I have $X =C([0,\infty),\mathbb{R})$ i.e. a set of all continuous function from $[0,\infty)$ to $\mathbb{R}$ and I also have $F=\{d_k:k\in\mathbb{N}\}$ where $$d_k(x,y)=\max_{t\in[0,k]}(x(t)-y(t))^2$$ for all $x,y\in X$
How can I show that $X$ is complete-$F$? I can't find $N_0$ such that its Cauchy-$F$ sequence is convergent-$F$.

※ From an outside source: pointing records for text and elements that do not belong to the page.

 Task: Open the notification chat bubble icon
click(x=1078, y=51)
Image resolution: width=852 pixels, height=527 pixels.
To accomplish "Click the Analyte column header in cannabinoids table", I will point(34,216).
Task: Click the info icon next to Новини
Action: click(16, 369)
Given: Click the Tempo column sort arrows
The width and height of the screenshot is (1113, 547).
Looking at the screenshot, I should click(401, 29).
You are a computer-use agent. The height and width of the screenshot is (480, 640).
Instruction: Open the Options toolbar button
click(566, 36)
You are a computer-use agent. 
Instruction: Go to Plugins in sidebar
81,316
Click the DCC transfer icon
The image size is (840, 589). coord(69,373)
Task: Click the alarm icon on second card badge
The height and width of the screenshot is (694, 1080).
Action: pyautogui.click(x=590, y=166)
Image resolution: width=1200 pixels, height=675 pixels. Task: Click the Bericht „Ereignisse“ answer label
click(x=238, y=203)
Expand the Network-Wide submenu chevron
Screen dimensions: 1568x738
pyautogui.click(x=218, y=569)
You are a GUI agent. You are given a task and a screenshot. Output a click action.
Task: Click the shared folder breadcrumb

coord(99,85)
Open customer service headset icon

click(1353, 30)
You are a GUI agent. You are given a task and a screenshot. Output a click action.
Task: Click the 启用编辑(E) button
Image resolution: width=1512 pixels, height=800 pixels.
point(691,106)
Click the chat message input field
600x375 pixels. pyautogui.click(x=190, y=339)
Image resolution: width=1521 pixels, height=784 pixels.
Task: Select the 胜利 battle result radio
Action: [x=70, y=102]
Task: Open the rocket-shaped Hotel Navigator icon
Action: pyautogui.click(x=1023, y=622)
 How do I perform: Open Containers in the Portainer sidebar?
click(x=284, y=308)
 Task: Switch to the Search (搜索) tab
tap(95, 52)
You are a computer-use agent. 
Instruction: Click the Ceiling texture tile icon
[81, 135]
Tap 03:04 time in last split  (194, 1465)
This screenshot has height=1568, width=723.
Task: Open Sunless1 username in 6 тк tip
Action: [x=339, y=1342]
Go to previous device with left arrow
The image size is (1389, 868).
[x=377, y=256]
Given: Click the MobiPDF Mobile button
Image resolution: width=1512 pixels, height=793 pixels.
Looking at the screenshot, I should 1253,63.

$d_k$ are indeed $b_s$-pseudo metrics on $X$. $(i),(ii)$ being obvious while for $(iii)$ we have \begin{align} d_k(x,y)&=\max_{t\in [0,k]}(x(t)-y(t))^2\\ &=\max_{t\in [0,k]}(x(t)-z(t)+z(t)-y(t))^2\\ &\leq 2\max_{t\in [0,k]}(x(t)-z(t))^2+2\max_{t\in [0,k]}(z(t)-y(t))^2\\ &=2d_k(x,z)+2d_k(z,y) \end{align} where in the third step we used the inequality $2\alpha \beta \leq \alpha^2+\beta^2$. Hence, $d_k$ are indeed $\beta_s$-pseudo metrics with $s=2$. Now, suppose we have an $F-$Cauchy sequence $(x_n)$ on $X$. Then, for $\epsilon>0$ we may find $N$ such that $$\tag{1} d_k(x_n,x_m)=\max_{t\in [0,k]}(x_n(t)-x_m(t))^2<\epsilon$$ for every $n,m\geq N$. Fix some $t\geq 0$ and find $k\geq t$. Then, by $(1)$ we have $$\tag{2}|x_n(t)-x_m(t)|\leq \sqrt{\epsilon}$$ for every $n,m\geq N$. This shows that $(x_n(t))$ is Cauchy sequence on $\mathbb{R}$. Hence, it converges to some limit denoted by $x(t)$. I.e. $\lim_{n\to \infty}x_n(t)=x(t)$ for every $t\geq 0$. Letting $n\to \infty$ in $(2)$ and squaring we obtain $$|x(t)-x_m(t)|^2\leq \epsilon$$ for all $m\geq N$ and every $t\in [0,k]$. Taking $\sup$ to the above inequality we obtain $$\tag{3} \sup_{t\in [0,k]}(x(t)-x_m(t))^2\leq \epsilon$$ for every $m\geq N$ and $k$. Now using $(3)$ we can show that $f$ is continuous. Let $t_0\geq 0$ and $\epsilon>0$. By $(3)$ we may find $m$ such that $$\tag{4} \sup_{t\in [0,k]}(x(t)-x_m(t))^2<\epsilon^2$$ for every $k$. By continuity of $x_m$ at $t_0$ there is and $\delta>0$ such that $|x_m(t)-x_m(t_0)|<\epsilon$ for every $|t-t_0|<\delta$. Pick $k>t_0+\delta$. Then, using $(4)$ and the continuity of $x_m$, for every $|t-t_0|<\delta$ we have \begin{align} |x(t)-x(t_0)|\leq |x(t)-x_m(t)|+|x_m(t)-x_m(t_0)|+|x_m(t_0)-x(t)|\leq 3\epsilon \end{align} Hence, $x$ is continuous. Now, returning to $(3)$ by the continuity of $x$ we can substitute $\sup$ with $\max$. Hence, rewriting $(3)$ we've shown that for $\epsilon>0$ there is an $N$ such that $d_k(x,x_m)\leq \epsilon$ for every $k$ and $m\geq N$. This shows that $x_m$ is convergent-$F$ to $x$.